The report made 20 recommendations, including having dedicated urgent and non-urgent machines for emergency and routine patients, training junior staff to take on new roles such as triaging, as the Queen Victoria Hospital NHS Trust in West Sussex has done, and extended hours for outpatient appointments, including weekends and longer days.
We also need specialist hubs
It also called for a new national target to be phased in — from the scan time to when the patient receives their results — to reduce the time some patients have to wait for a diagnosis.
If hospitals take all these recommendations on board, it will ‘unlock substantial improvement’ even with the resources we have, said the GIRFT report.
Another longer-term step is to create community hubs, away from hospitals, to perform scans and tests on non-urgent patients, preferably on the same day — according to the second NHS report, written by the former cancer tsar Professor Sir Mike Richards.
Ideally, these should operate ‘14 hours a day, seven days a week’, he says, although staff shortages mean this is ‘unachievable in the short term’.
His report called for CT scanning capacity to be doubled over the next five years to keep up with demand and bring the UK in line with other countries (see box, left). In total, the NHS in England has around 3,000 X-ray machines, 516 CT scanners and 425 MRI scanners.
Just to bring the UK up to the average number of MRI and CT scanners among the G7 and EU countries would cost around £1.5 billion, the Health Foundation, an independent healthcare charity, calculated in 2019.

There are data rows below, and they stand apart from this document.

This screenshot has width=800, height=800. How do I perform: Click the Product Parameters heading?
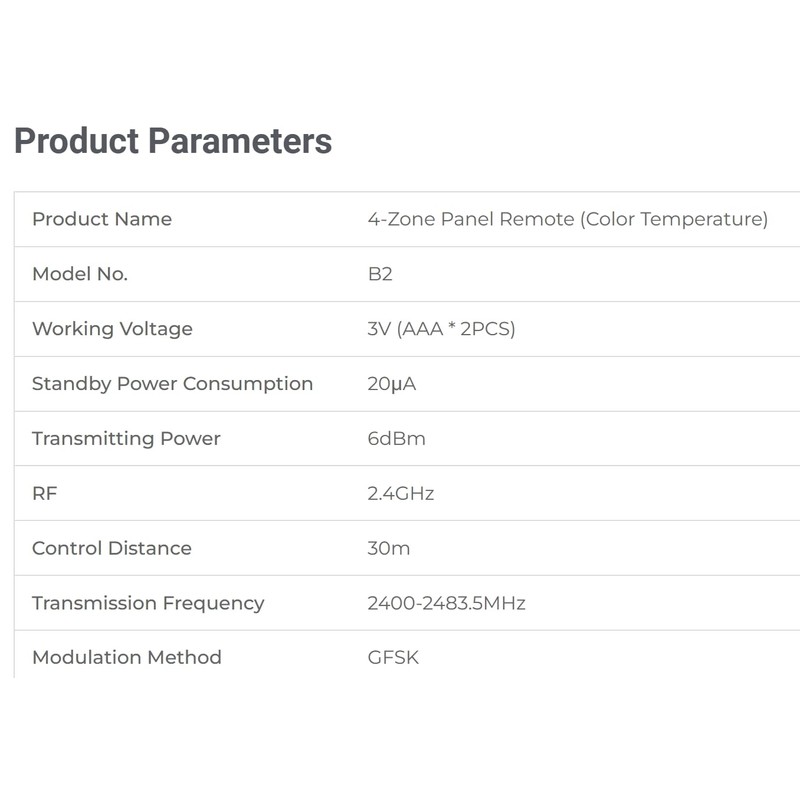point(172,141)
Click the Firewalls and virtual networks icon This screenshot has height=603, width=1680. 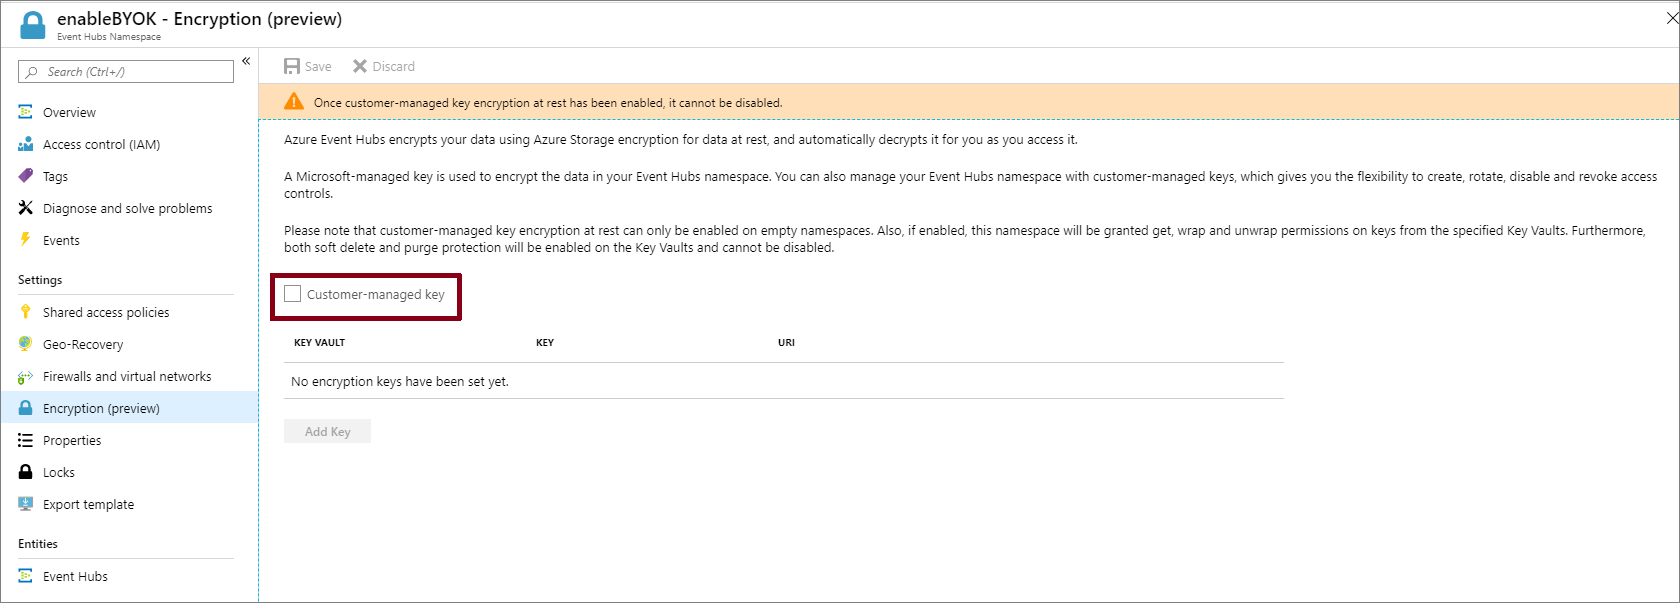tap(25, 376)
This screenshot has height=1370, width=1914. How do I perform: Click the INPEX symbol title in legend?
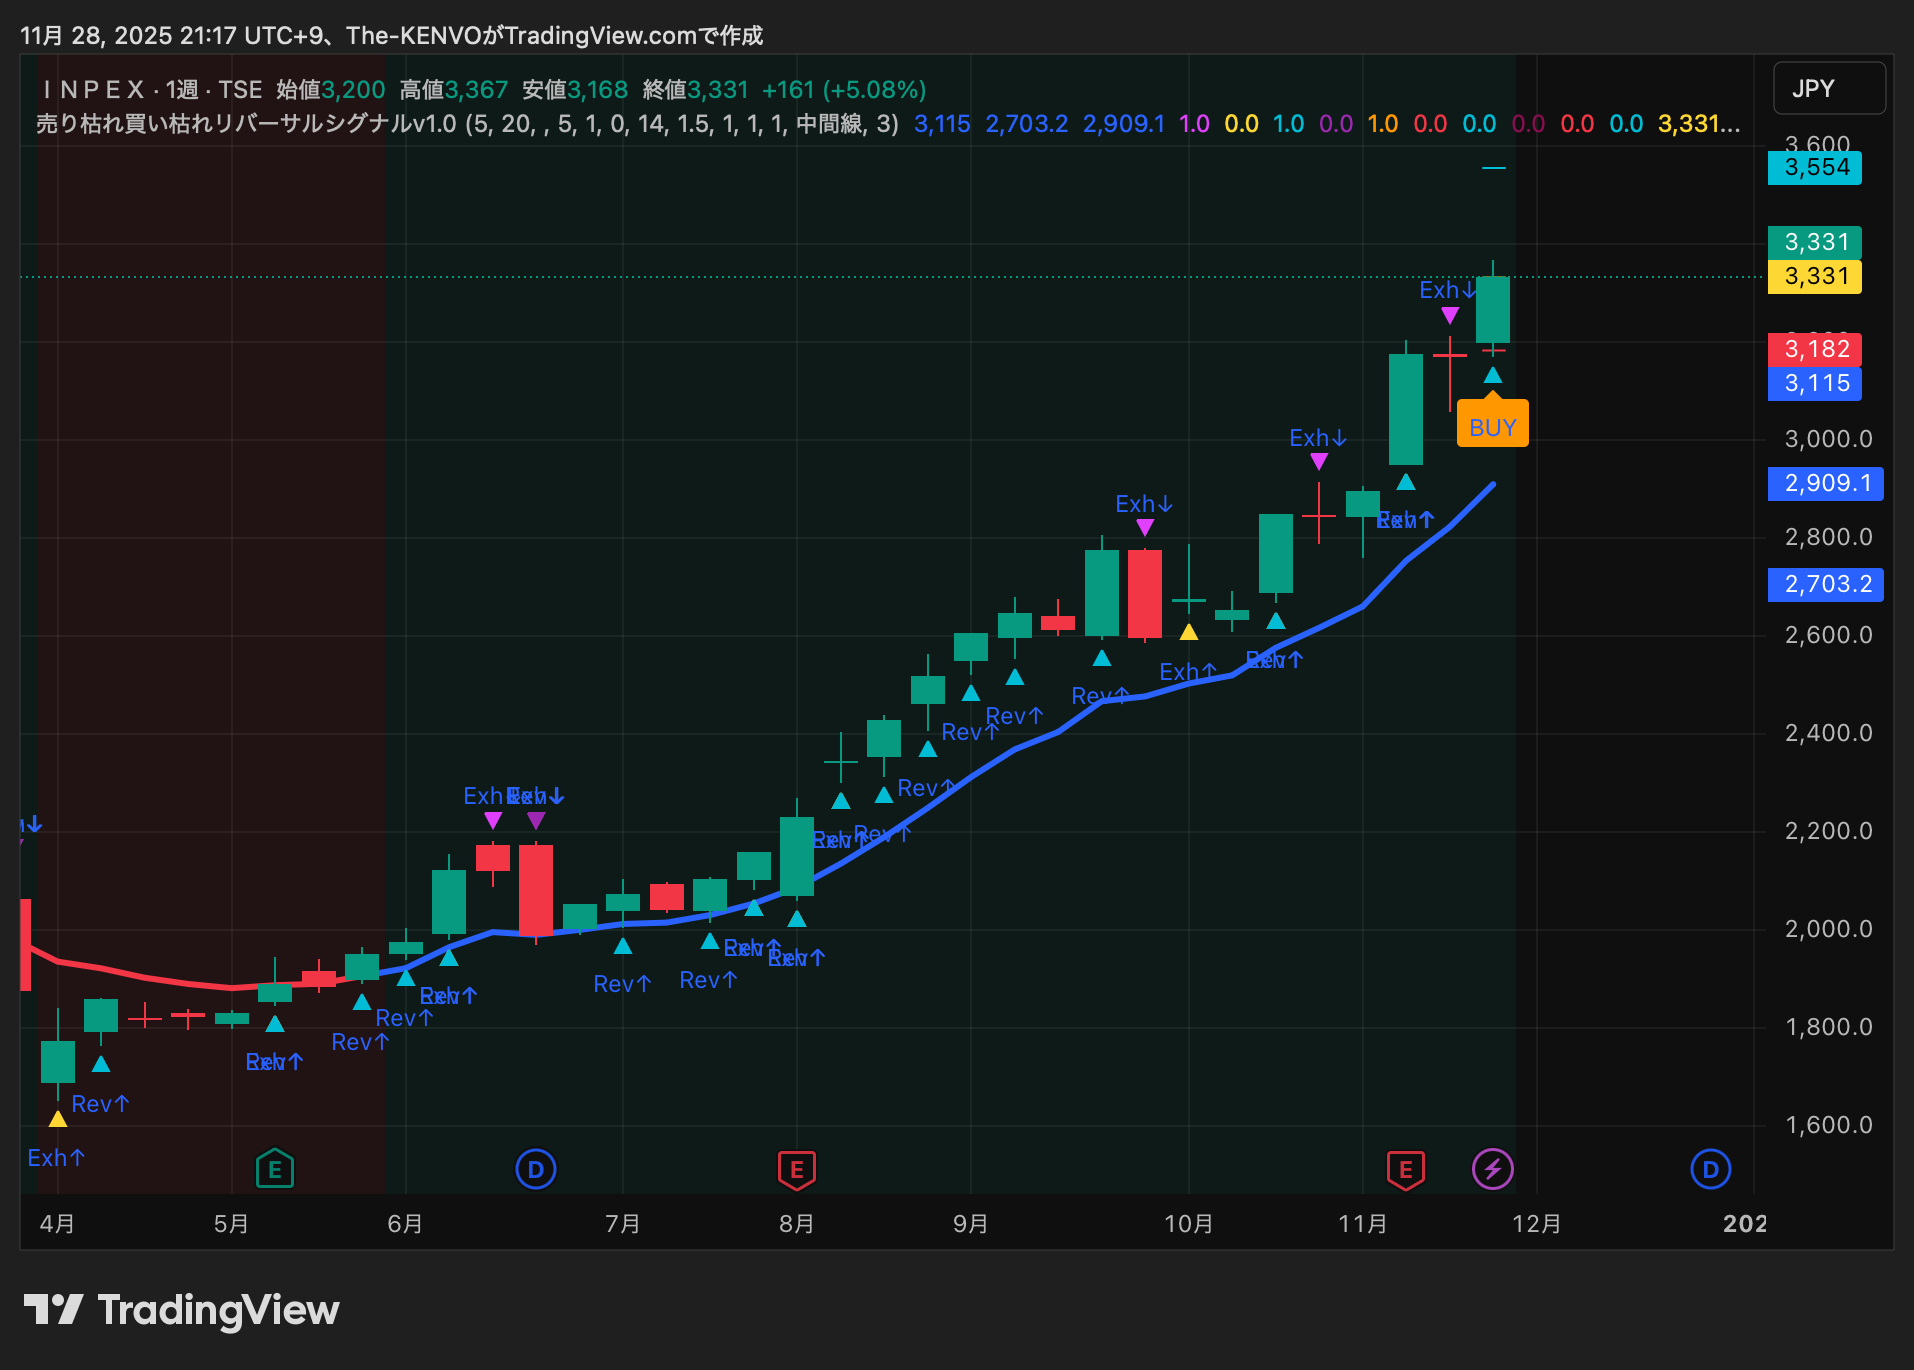[94, 90]
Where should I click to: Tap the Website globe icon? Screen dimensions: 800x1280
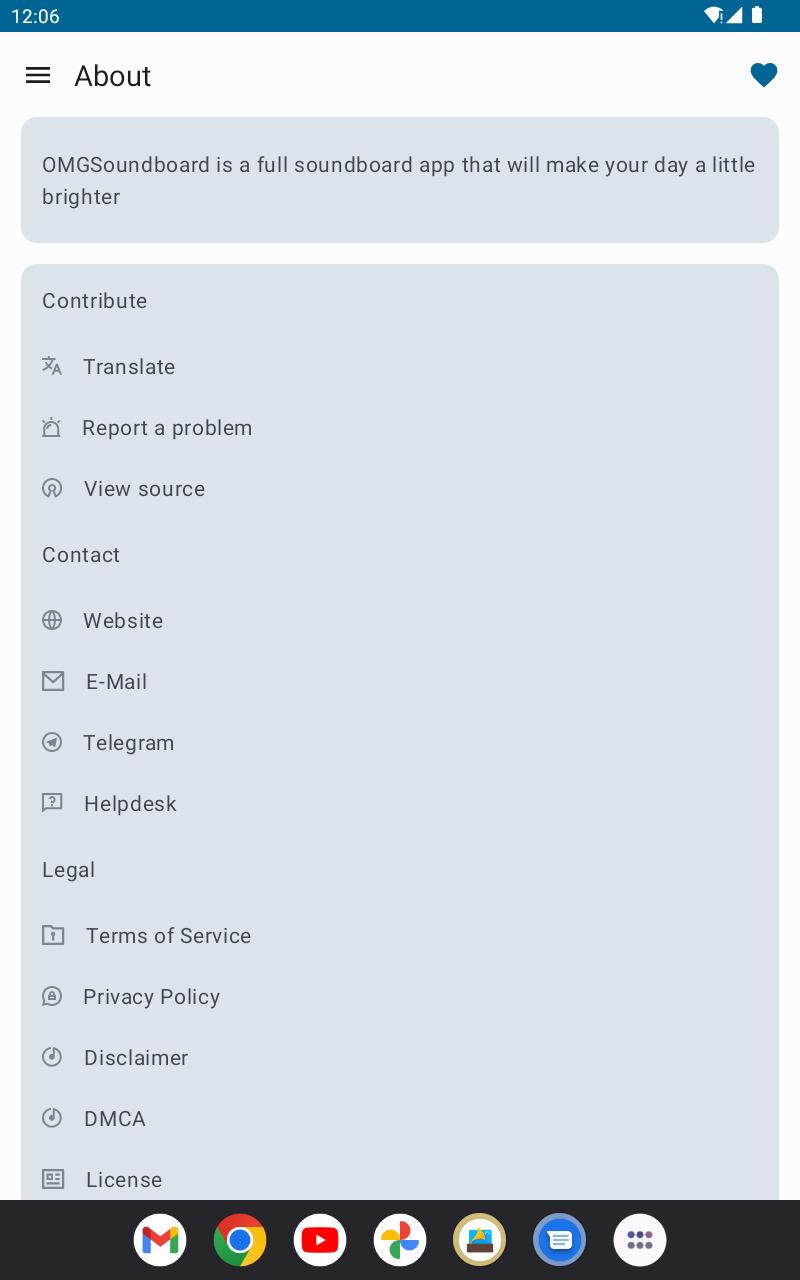point(52,620)
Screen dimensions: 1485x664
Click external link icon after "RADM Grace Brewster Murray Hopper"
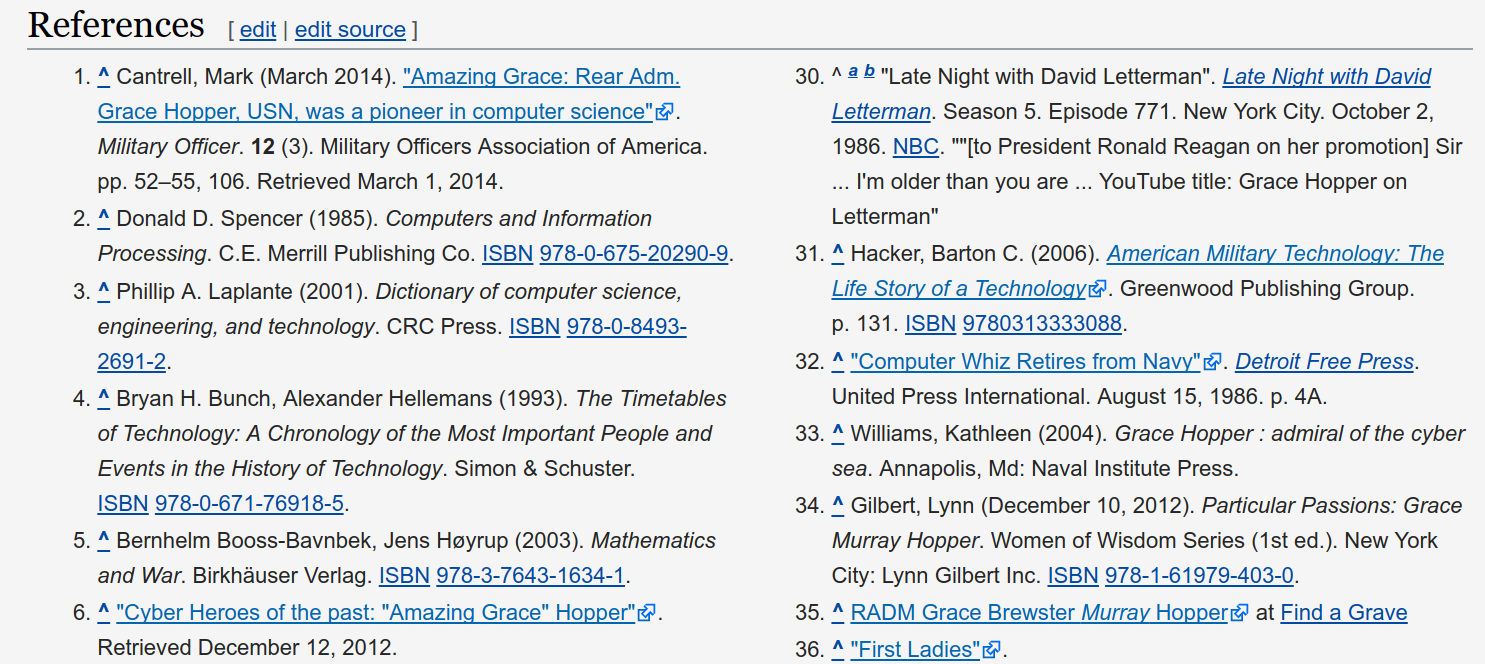1241,613
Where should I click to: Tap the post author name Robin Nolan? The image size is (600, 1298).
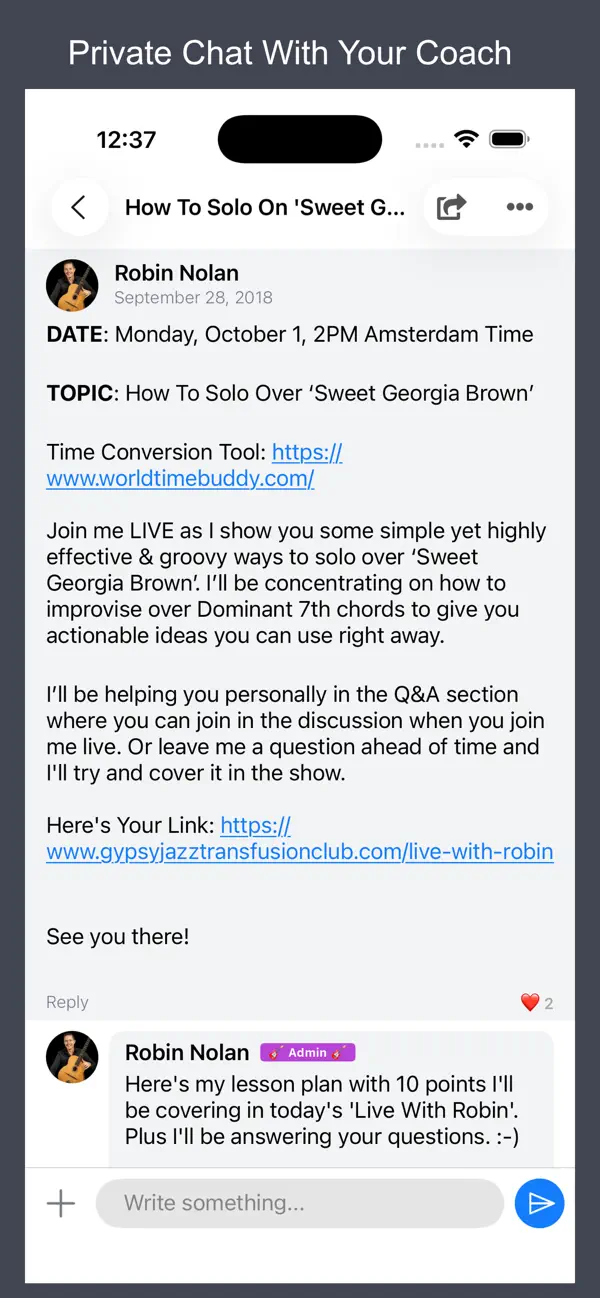click(x=177, y=272)
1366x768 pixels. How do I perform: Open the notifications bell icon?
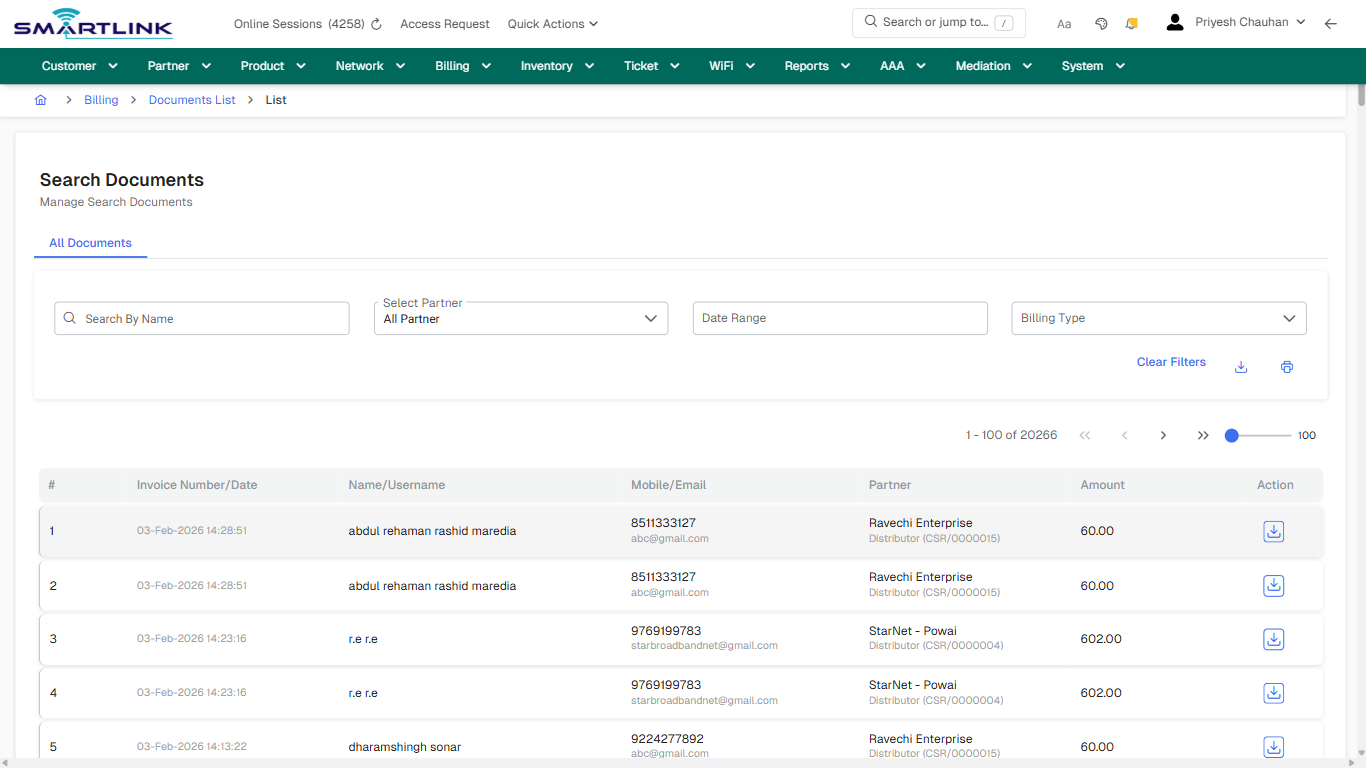coord(1131,23)
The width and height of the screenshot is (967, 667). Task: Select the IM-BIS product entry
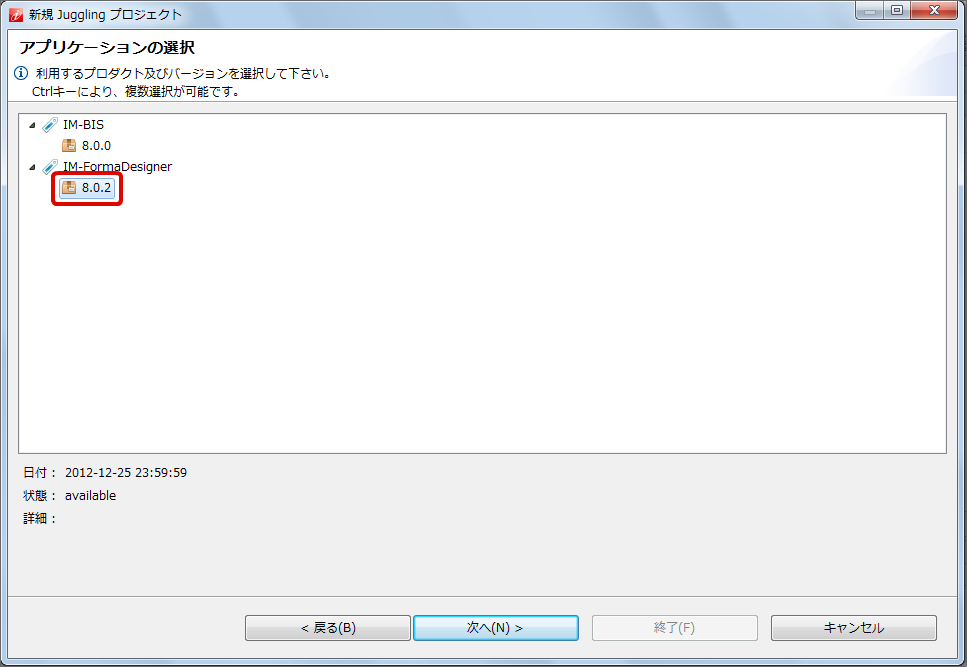[83, 125]
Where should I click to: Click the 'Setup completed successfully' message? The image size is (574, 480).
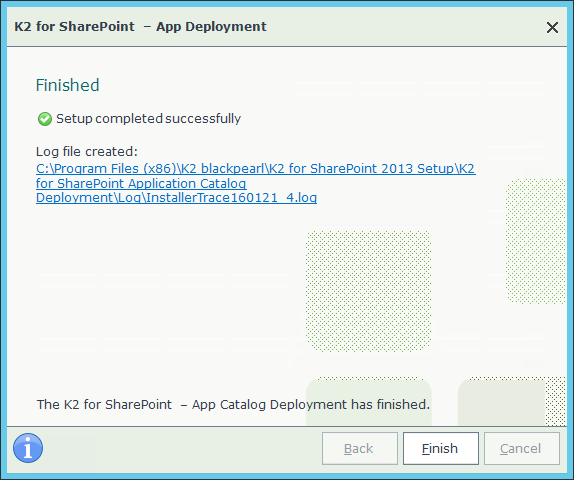click(148, 119)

‘Before the pandemic, the need for radical improvement in diagnostic services was already clear cut,’ Sir Mike Richards said in his report. ‘Diagnostic services in the NHS were reaching a tipping point. Major expansion must start as soon as possible.’
Dr Jeanette Dickson adds: ‘We have been warning for years that radiology is a chronically under-resourced service in the NHS. Demand for services has increased at a higher-than-expected rate owing to technological advances.
‘While this makes imaging more accurate and useful for diagnosing and treating all sorts of injuries and conditions, it has not been matched with enough staff, scanners and updated ways of working. This has to change.’